*Série d'exercices*:
1) Dans le texte sur l'objectivité en histoire, réécrivez le passage qui s'ouvre sur les mots contenant "Un jeu scolastique" et se clôt sur "mettre en doute.", en substituant "lieux communs" à "idées reçues".
2) Dans le texte sur l'objectivité en histoire, qui est l'auteur de l'image opposant « le terrain » et « la carte » ?
3) Prolongez le texte sur l'objectivité en histoire à partir de sa dernière phrase.

*Extrait du texte*:

§

Et pourtant, souhaitent sans doute entendre les auteurs du sujet, l’objectivité supposée ne conduit-elle pas à trancher entre des thèses en présence et donc à prendre parti en faveur de « ce qui est » au détriment de « ce qu’on croyait être et qui n’est pas » ? Les Français, a-t-on longtemps cru par exemple, étaient en majorité résistants sous l’Occupation nazie. Aujourd’hui, il est plus fidèle à la réalité de dire qu’ils adhéraient en majorité au régime de Pétain, puis sont devenus au mieux attentistes au fil des événements. Quant à être résistants, très peu d’entre eux l’étaient en 1940, et beaucoup ont prétendu l’avoir été après la Libération. Il existe donc bien une prise de parti dans cette approche plus fidèle de la réalité. De même, ce que l’on nomme « l’affaire Dreyfus », est-ce une simple erreur judiciaire ou une opération d’influence de services secrets intégrant une erreur judiciaire pour tromper l’ennemi allemand sur les recherches françaises en matière d’artillerie ?
Qu’on opte pour l’une ou l’autre solution ou même qu’on s’abstienne, il y a bien prise de parti. Si l’Historien est au service de la vérité dite objective, il est donc contraint de prendre le parti que l’objectivité lui désigne. Et dans ce cas, objectivité et impartialité sont incompatibles. Comme c’est drôle ! On ne l’aurait pas cru !
Un jeu scolastique sur des concepts parasités
Ce sujet et le jeu intellectuel qu’il engage, sont représentatifs du savoir scolastique actuellement en honneur à l’École. D’abord, un beau paradoxe qui heurte les idées reçues doit ouvrir sur une vérité cachée car censée être profonde. Ensuite, un usage de concepts, qui sont eux-mêmes des idées reçues, interdit de sortir des sentiers battus et rebattus : l’objectivité et l’impartialité de l’Historien sont des données présentées comme irrécusables qu’il n’est pas question de mettre en doute.
Pourtant, quelle consistance peut bien avoir la notion d’objectivité qu’on oppose rituellement à celle de subjectivité, comme autrefois le corps à l’âme, comme si l’être humain n’était pas une combinaison inextricable de l’un et de l’autre comme corps animé et subjectivité en quête d’objectivité. En quête, a-t-on écrit ! Car qu’y a-t-il de plus difficile à atteindre que l’objectivité. N’est-ce pas seulement un horizon vers lequel tendre ? Savants solitaires puis chercheurs en équipes dans des laboratoires ont mis des siècles à approcher la seule réalité physique de la nature. Alors, oser parler d’objectivité en Histoire quand l’observateur est aussi l’observé peu ou prou, n’est-ce pas un peu audacieux, même si l’Histoire a cessé d’être seulement le récit hagiographique à la gloire d’un peuple ou d’une nation qu’il était à l’origine, chez les Grecs et les Romains ?
La notion de « représentation de la réalité » méconnue
Le mot « objectivité » comme celui de « vérité » est ainsi devenu peu opérationnel, voire un leurre, depuis que l’on sait qu’on n’accède jamais à la réalité, mais à « une représentation de la réalité plus ou moins fidèle ». L’image de Paul Watzlawick est on ne peut plus claire : il ne faut pas confondre « le terrain » et « la carte » qu’elle représente. Voir, entendre, ou sentir objets, personnes et événements, ce n’est rien d’autre que de dresser des « cartes » de ces objets, personnes et événements. Une autre image complète cette approche de la réalité : c’est celle d’une courbe asymptote qui tend vers l’ordonnée ou l’abscisse sans jamais s’y confondre.

§

*Lignes de données*:
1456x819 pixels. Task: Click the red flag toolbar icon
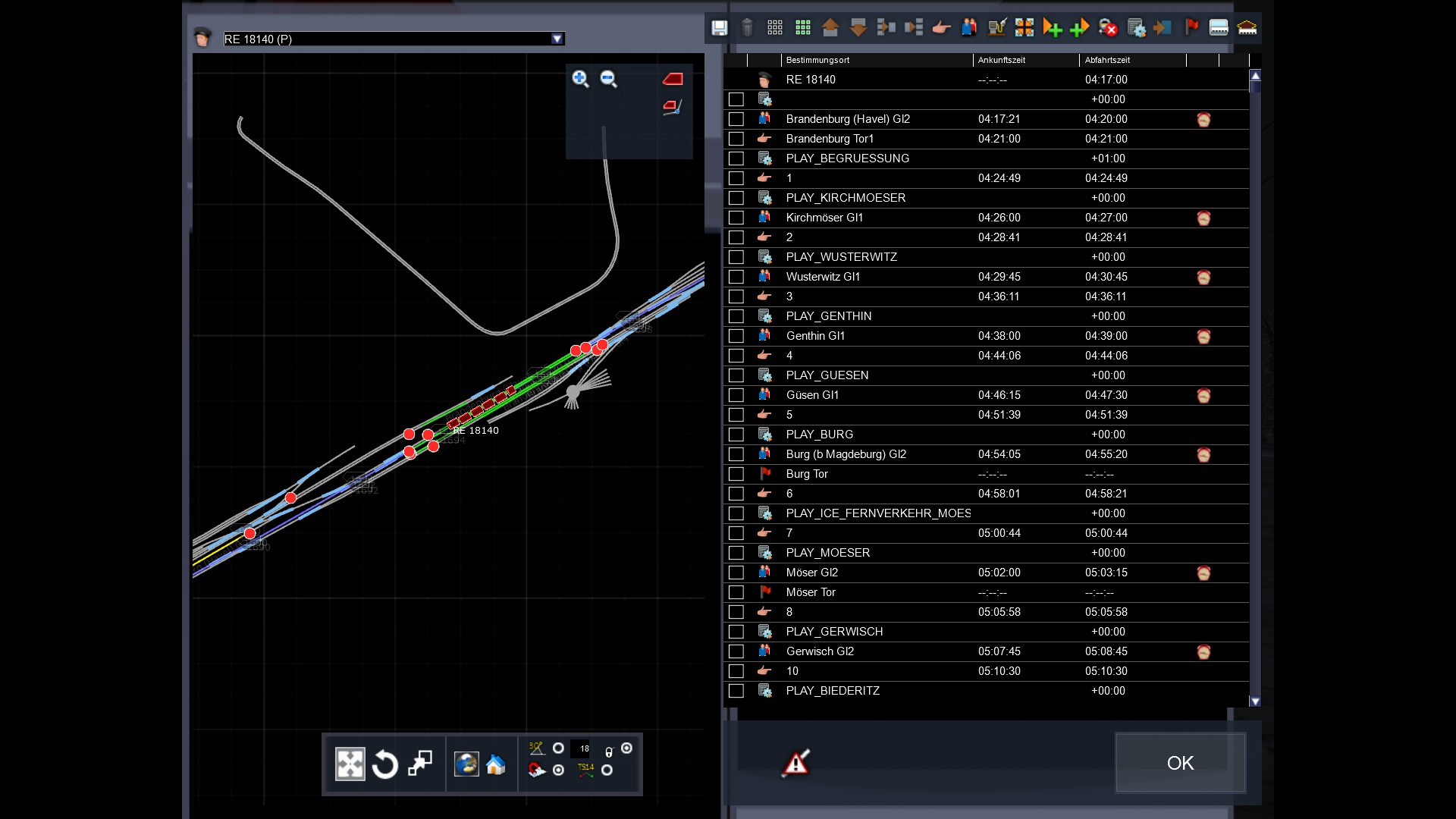1191,28
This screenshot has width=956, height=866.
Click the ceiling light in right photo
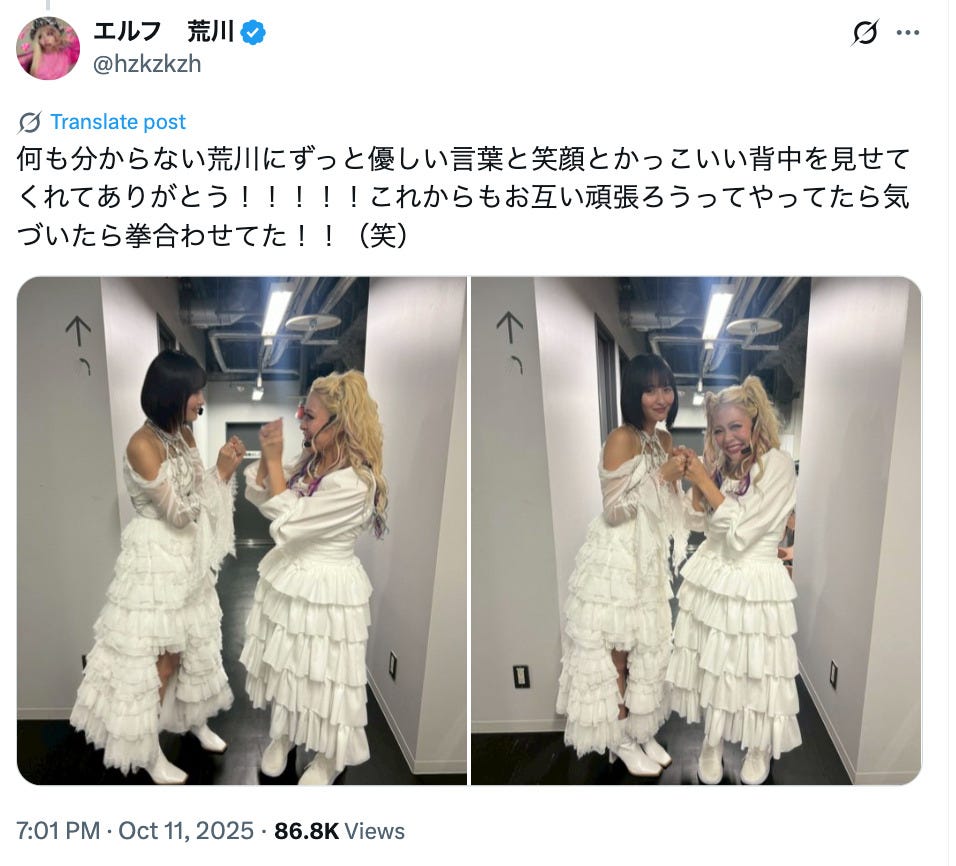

§

*Résultats dans l'ordre*:
1)
Un jeu scolastique sur des concepts parasités
Ce sujet et le jeu intellectuel qu’il engage, sont représentatifs du savoir scolastique actuellement en honneur à l’École. D’abord, un beau paradoxe qui heurte les lieux communs doit ouvrir sur une vérité cachée car censée être profonde. Ensuite, un usage de concepts, qui sont eux-mêmes des lieux communs, interdit de sortir des sentiers battus et rebattus : l’objectivité et l’impartialité de l’Historien sont des données présentées comme irrécusables qu’il n’est pas question de mettre en doute.

2) Paul Watzlawick.

3)
Le mot « objectivité » est donc un terme parasité qui enferme l’élève dans une représentation infidèle et trompeuse de l’information accessible, qu’il s’agisse d’Histoire ou de médias. La réalité historique ne transparaît, comme toute information, qu’au travers de médias placés en série qui la modèlent au gré de leurs déformations spécifiques. Par médias, on entend d’abord « les médias personnels » que la formule « médias de masse » tend à faire oublier. Ce sont les cinq sens d’abord : ignore-t-on qu’ils sont structurellement infirmes ? Le cadre de référence ensuite ajoute ses propres déformations : méconnaît-on que chacun ne voit la réalité qu’au travers de sa propre expérience, de ses craintes et de ses espoirs ? Les images et les mots, de leur côté, n’offrent-ils pas pour les unes une représentation trop singulière et pour les autres, une représentation trop générale ? Quant au silence, mesure-t-on comme il exprime un choix au même titre que les mots et les images ? L’Histoire n’est-elle pas écrite par les vainqueurs ? Quels témoignages ont donc laissé de la société romaine les esclaves qui en étaient la base économique motrice, en dehors de révoltes épisodiques relatées ça et là par leurs maîtres ?
Deux dénégations de « la réalité »
Cette réflexion scolastique sur l’Histoire s’inscrit, en fait, dans « une théorie de l’information » erronée chère à l’École que caractérise la dénégation de deux données expérimentalement démontrées.
- L’une est la dénégation de l’infirmité native de l’être humain qui fait croire qu’il peut accéder « im-médiatement », c’est-à-dire sans médias interposés, à « un fait » (« objectif »), alors que seule est possible « une représentation d’un fait » plus ou moins fidèle au travers de médias comme autant de prismes déformants.
- La seconde est la dénégation de la loi d’influence en faisant croire à l’existence d’un « texte (ou discours) informatif » qui, à la différence des autres (narratif, descriptif, explicatif, argumentatif), n’aurait aucune visée d’influence, ce qui est rigoureusement impossible. Affirmer que « le texte informatif » existe est à soi seul un acte qui vise à influencer, a fortiori quand c’est une autorité qui le prétend.
Autant nier la loi de la pesanteur dont l’expérience rappelle l’existence tous les jours dès que tombe un objet ! Or, que deviendraient des élèves éduqués dans cette ignorance d’un monde soumis à la loi de la pesanteur. Que pourraient-ils bien construire en prétendant y échapper ?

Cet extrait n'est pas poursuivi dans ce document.